Peternakan ayam kandang baterai menjadi contoh buruk relasi manusia dan hewan. Kandangnya, kata Elly hanya seukuran kertas HVS demi untuk memenuhi kebutuhan protein murah bagi manusia.

Selain tak sesuai kesejahteraan hewan, peternakan ayam kandang baterai juga dinilai tak ramah lingkungan. Elly mencontohkan praktik pengolahan limbah yang dalam banyak kejadian mencemari lingkungan. “Perilaku eksploitasi terhadap hewan ternak seperti ayam petelur ini berdampak buruk pada ekosistem yang nantinya juga ditanggung manusia juga,” ungkapnya dalam diskusi Relasi Manusia dan Hewan di Tengah Kiamat Ekosistem.
Penggunaan obat untuk pertumbuhan cepat turut menyebabkan cemaran sekitar peternakan. Dampaknya, merebaknya zoonosis yang mampu menginfeksi kesehatan manusia seperti flu burung. “Kalau ayam diternakkan tanpa kandang baterai dan difasilitasi untuk berperilaku alami maka tidak mudah stres dan kekebalan imun meningkat, sehingga tidak mudah jadi wabah,” terangnya.
Tak hanya terjadi pada hewan ternak, perilaku eksploitasi manusia juga terjadi pada satwa liar. Indira Nurul Qomariah, Asisten Direktur Center of Orangutan Protection menyebut ancaman paling besar satwa liar terjadi karena alih fungsi lahan pada habitat satwa.

Perburuan dan perdagangan ilegal juga membuat populasinya kian punah.
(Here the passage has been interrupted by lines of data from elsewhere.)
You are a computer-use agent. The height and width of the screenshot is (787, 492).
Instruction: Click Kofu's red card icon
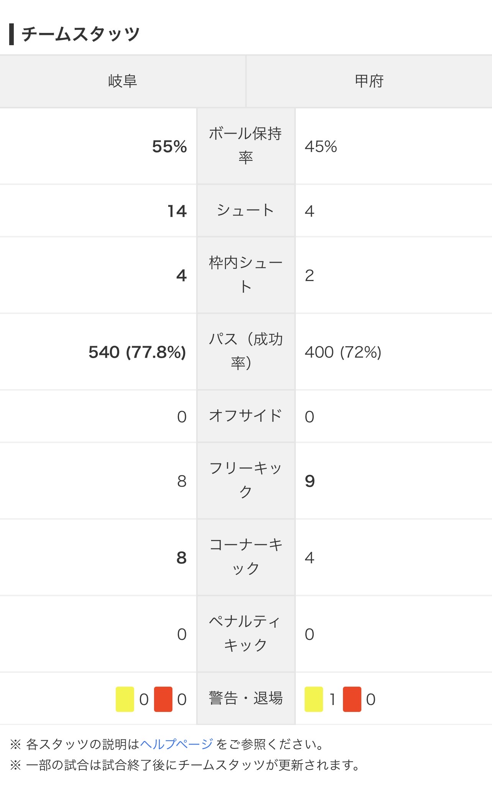click(352, 699)
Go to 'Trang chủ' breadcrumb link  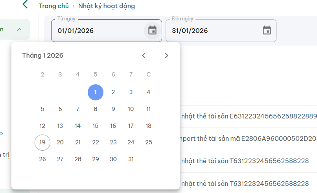point(54,6)
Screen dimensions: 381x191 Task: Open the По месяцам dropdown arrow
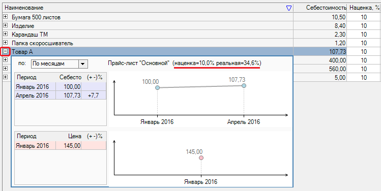coord(83,64)
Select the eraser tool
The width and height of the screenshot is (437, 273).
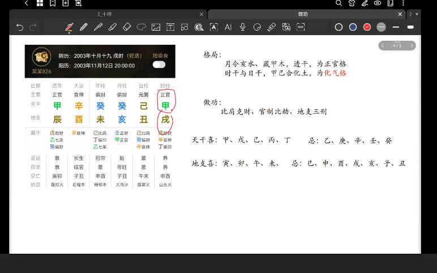point(126,27)
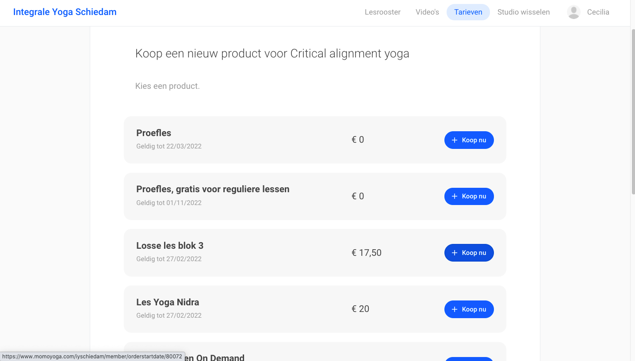The width and height of the screenshot is (635, 361).
Task: Buy Les Yoga Nidra via Koop nu
Action: pos(469,309)
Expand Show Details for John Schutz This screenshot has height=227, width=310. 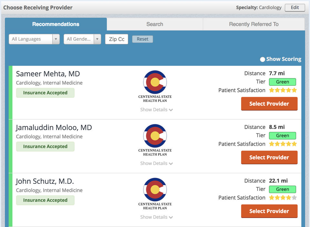tap(156, 217)
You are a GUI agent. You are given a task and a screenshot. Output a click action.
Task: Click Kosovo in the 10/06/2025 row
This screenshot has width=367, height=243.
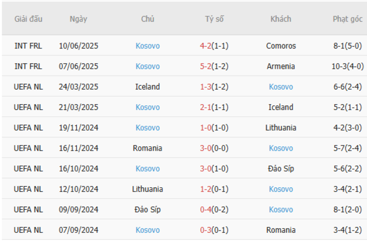(x=147, y=46)
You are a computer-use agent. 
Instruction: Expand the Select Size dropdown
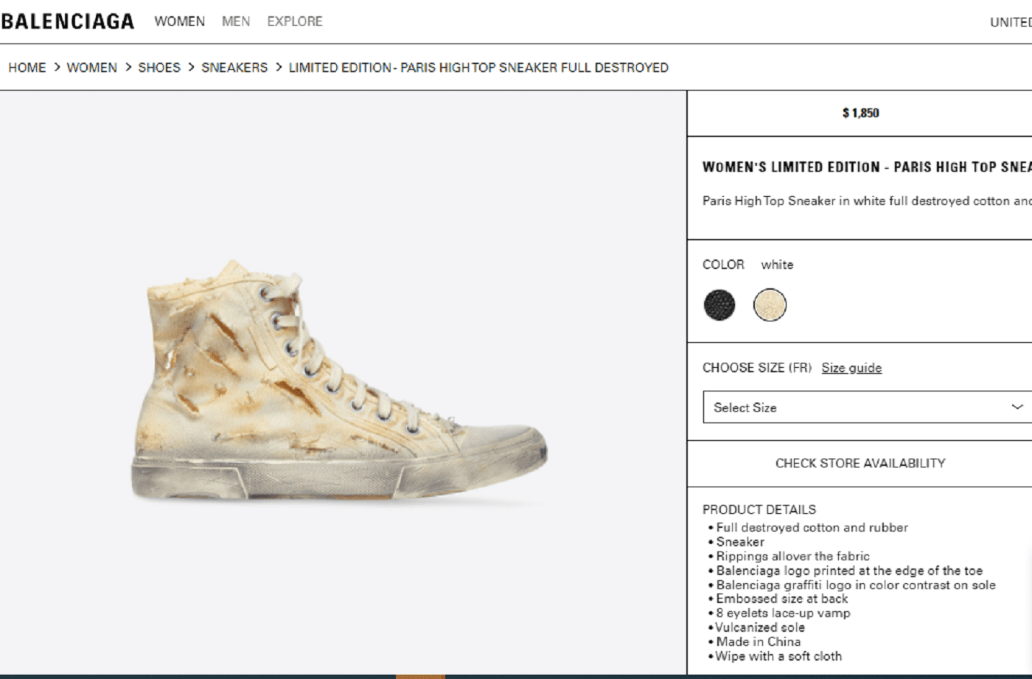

Lemahnya perlindungan satwa liar, sambung Nurul, menandakan masih terpusatnya ekosistem pada manusia saja.
“Padahal jika satwa liar punah ada ancaman serius terhadap keseimbangan ekosistem,” katanya saat sesi diskusi dalam FKE 2025 bertajuk Relasi Manusia dan Hewan di Tengah Kiamat Ekosistem.
Tak sebatas kritik atas relasi manusia dengan hewan dan tumbuhan, FKE 2025 juga menyoroti berbagai hal yang menyebabkan kiamat ekosistem. Dari sistem pangan, kepercayaan dan pengetahuan lokal yang tersisihkan hingga tatanan politik dan pasar ekonomi juga jadi sorotan.